As Mars would have it, the most desired science targets usually seem to be where the terrain is most difficult. "Typically I have seen that where the difficult terrain is, the more science interest there is," said Bellutta. "So, I will venture to say that probably that's what the scientists would like us to do. But," he cautioned, "we have to see."

Although the valley of the smectites is probably closer to 2.5 kilometers by the trail the rover will blaze, time is on Opportunity's side. The next Martian winter won't blow in until March or April 2015, a little less than one Earth year from now. Therefore, the veteran has "a fair amount of time" to get south, explore, and ground-truth the three kinds of smectites before she has to settle in for the season. "It's going to be a geological treasure trove once we get there," said Arvidson.

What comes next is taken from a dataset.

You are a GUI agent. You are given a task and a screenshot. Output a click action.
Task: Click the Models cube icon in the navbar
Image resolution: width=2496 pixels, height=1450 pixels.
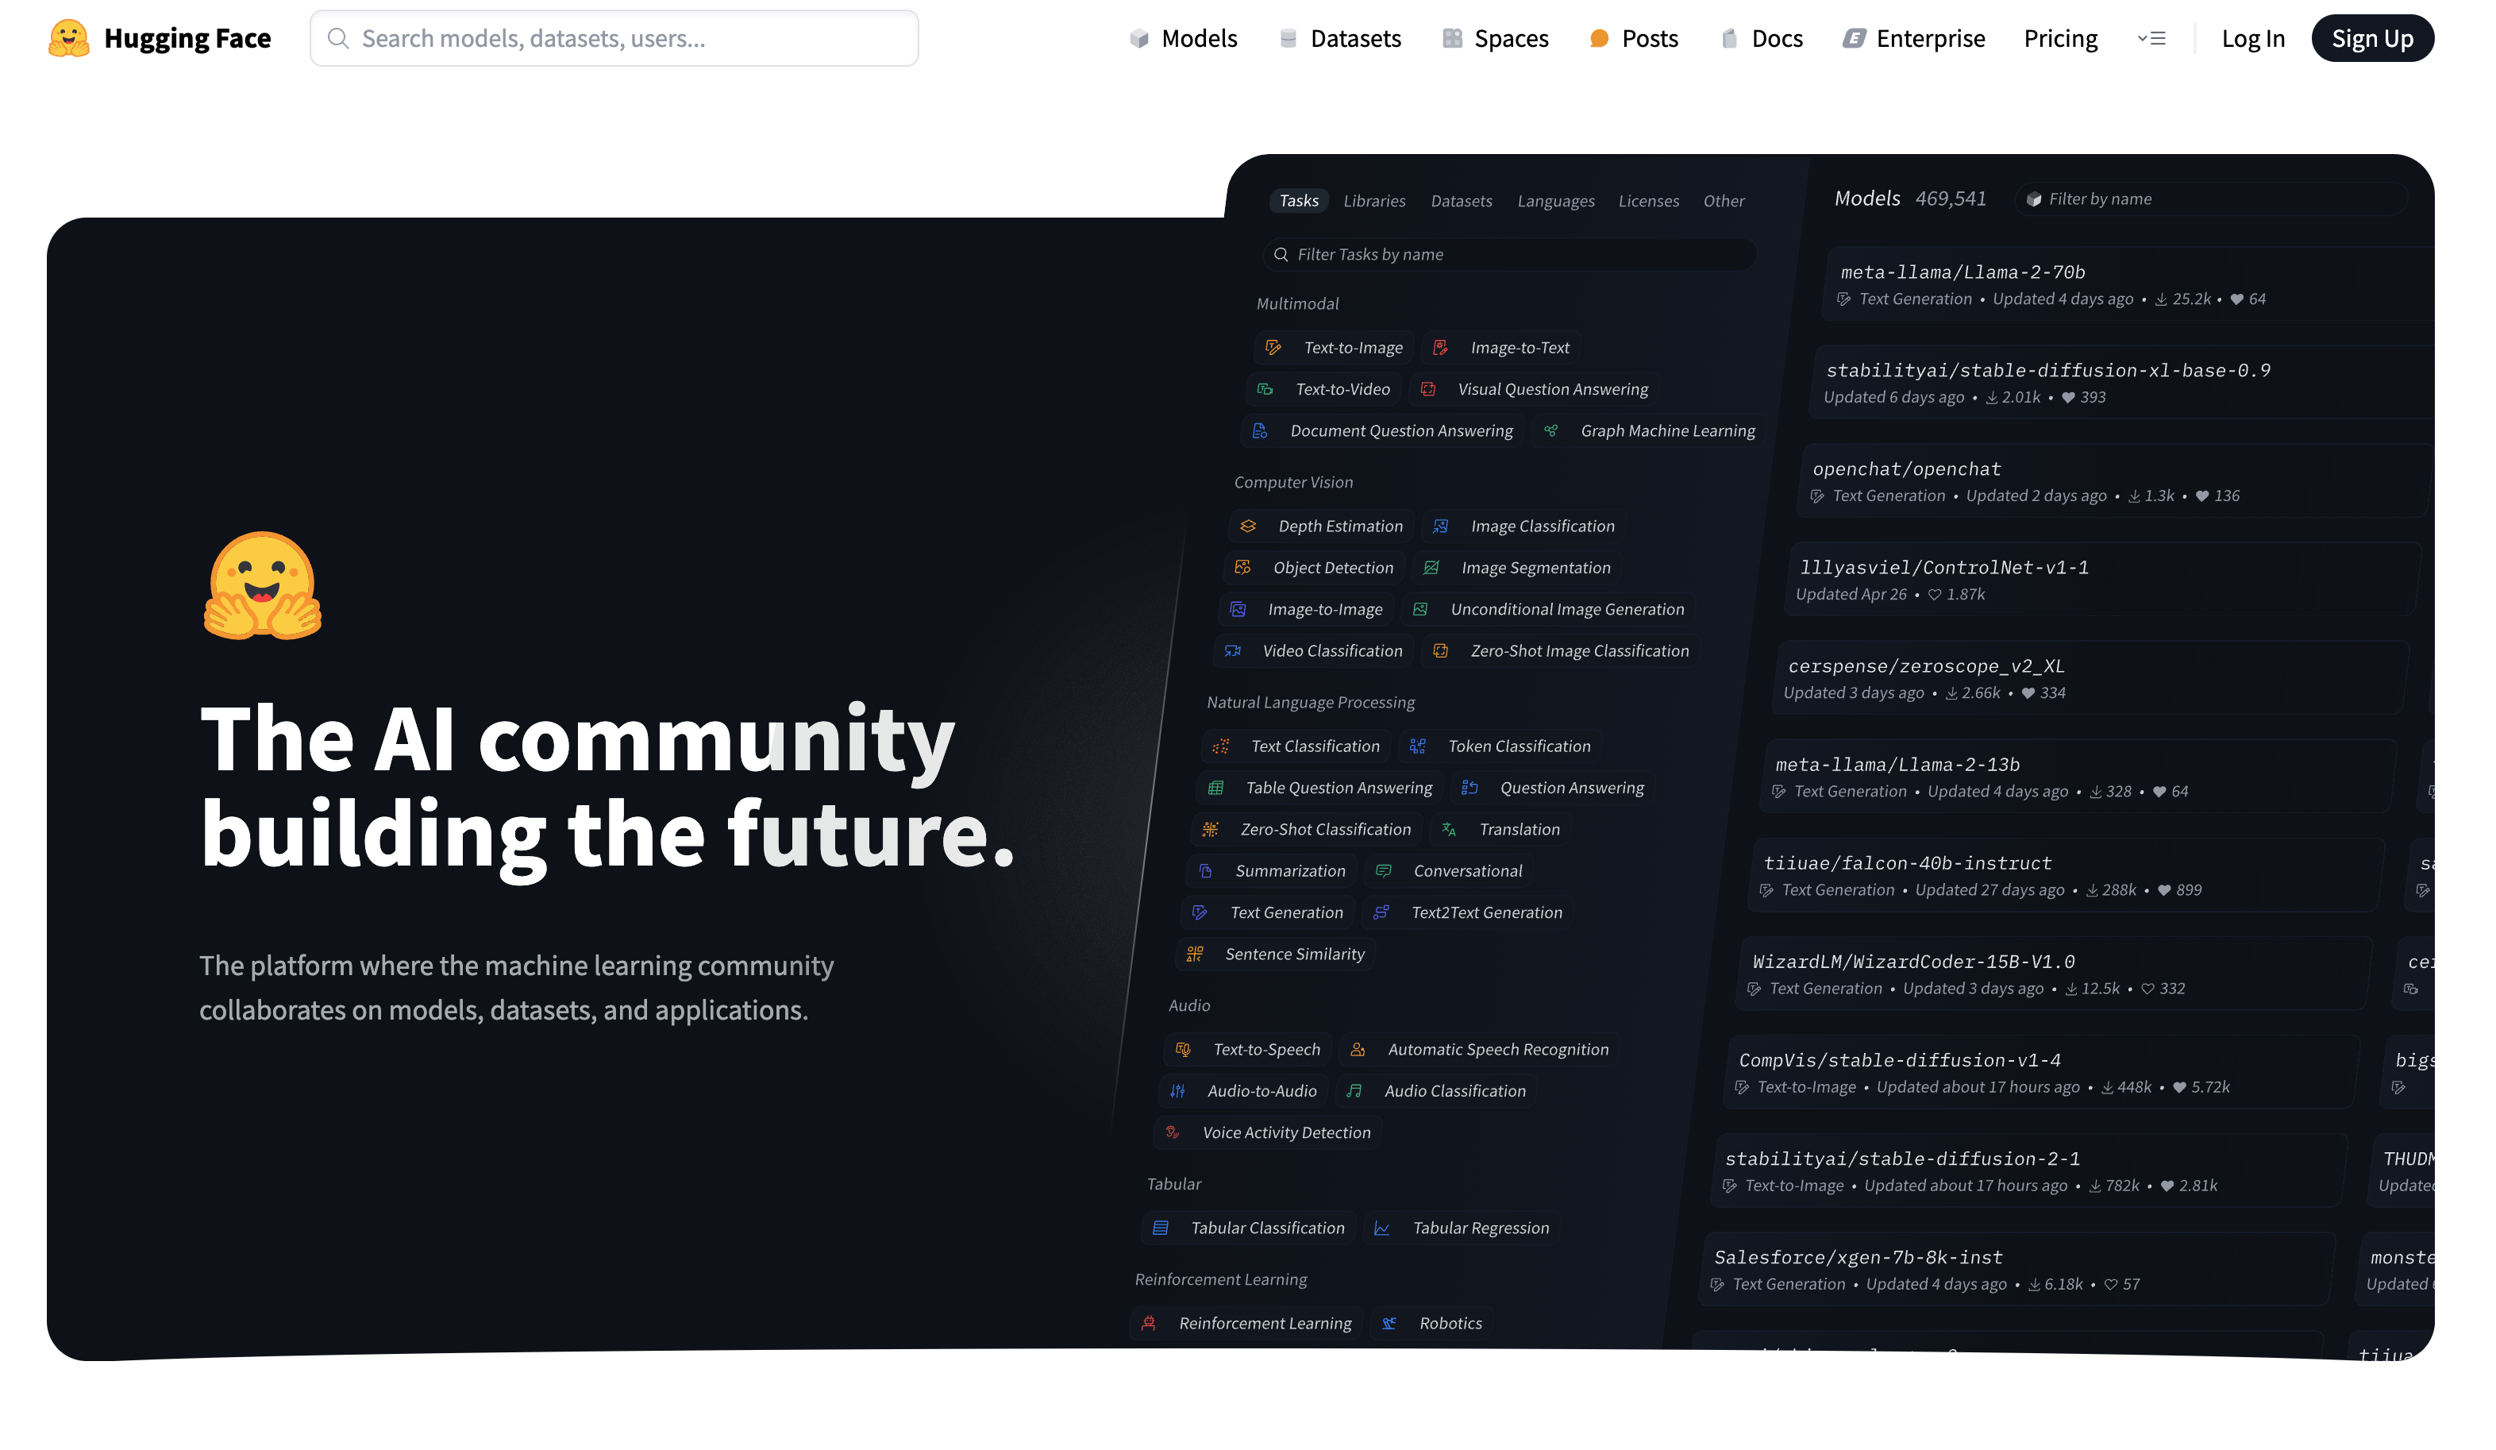point(1139,39)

Between the montmorillonite site where Opportunity is now and the valley of the smectites, the next intermediate stop of note is some 150 meters to the south. "There is some interesting geology [there] – a sort of transition – a change in topography and so that might be revealing," said Callas. "The team is moving expeditiously."

Beyond expeditious, the MER team members, many of who are doing double duty on Curiosity, are moving onward with their own, unique brand of enthusiasm and devotion to the veteran MER, and the emotion is as real today as it was more than 10 years ago. "We're still learning new tricks," offered Bellutta. "A few weeks ago, Arvidson told us to aim for a vein that is just 5 millimeters wide, and even though we lost the [shoulder] joint on the arm years ago, we nailed it," he said smiling.

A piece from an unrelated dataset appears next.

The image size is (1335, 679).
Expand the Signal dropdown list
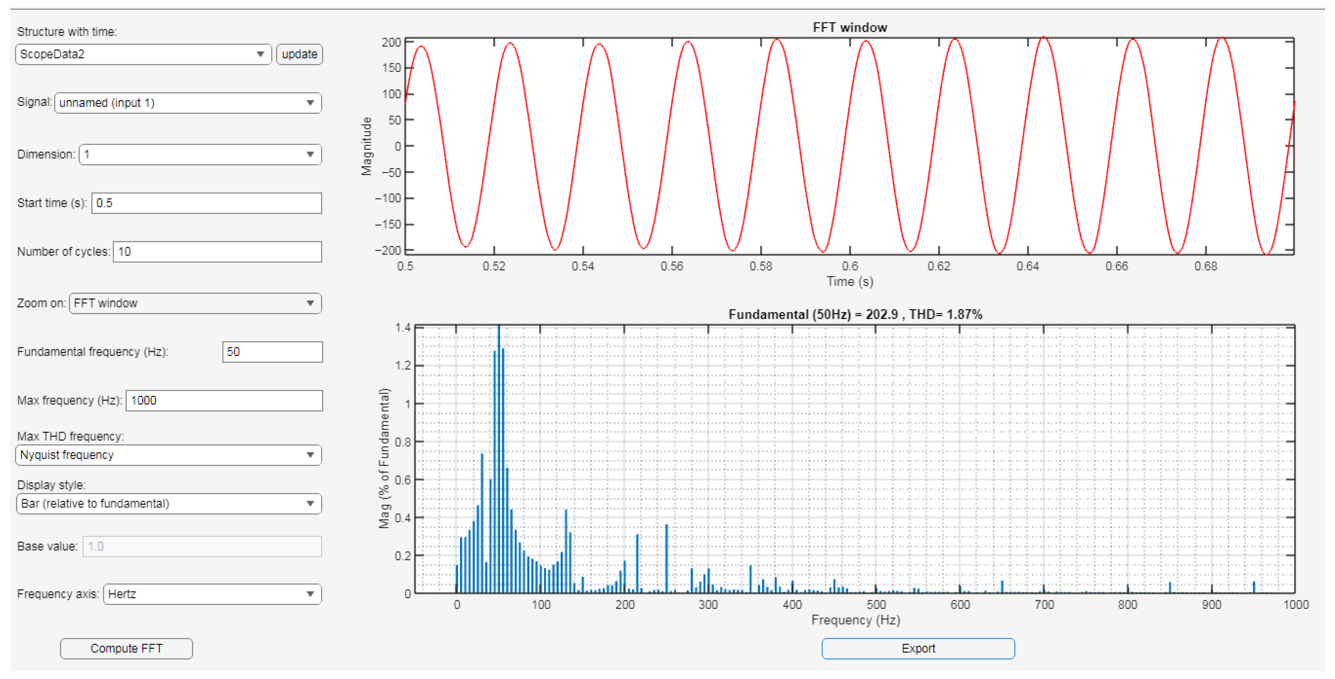(x=188, y=103)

As June raced for July, the dusty skies of mid-June lightened a bit and Opportunity's power production was back up to 745 watt-hours. The prospects for this robot hero to live long[er] and prosper are as bright as ever, and the rover that loves to rove, as always, seems ready to please. "She's been doing great," said Stroupe. "We've been on this intermediate terrain and getting a lot of practice, and Opportunity is roving very, very well." 

"I wish my car was lasting this long," said Bellutta.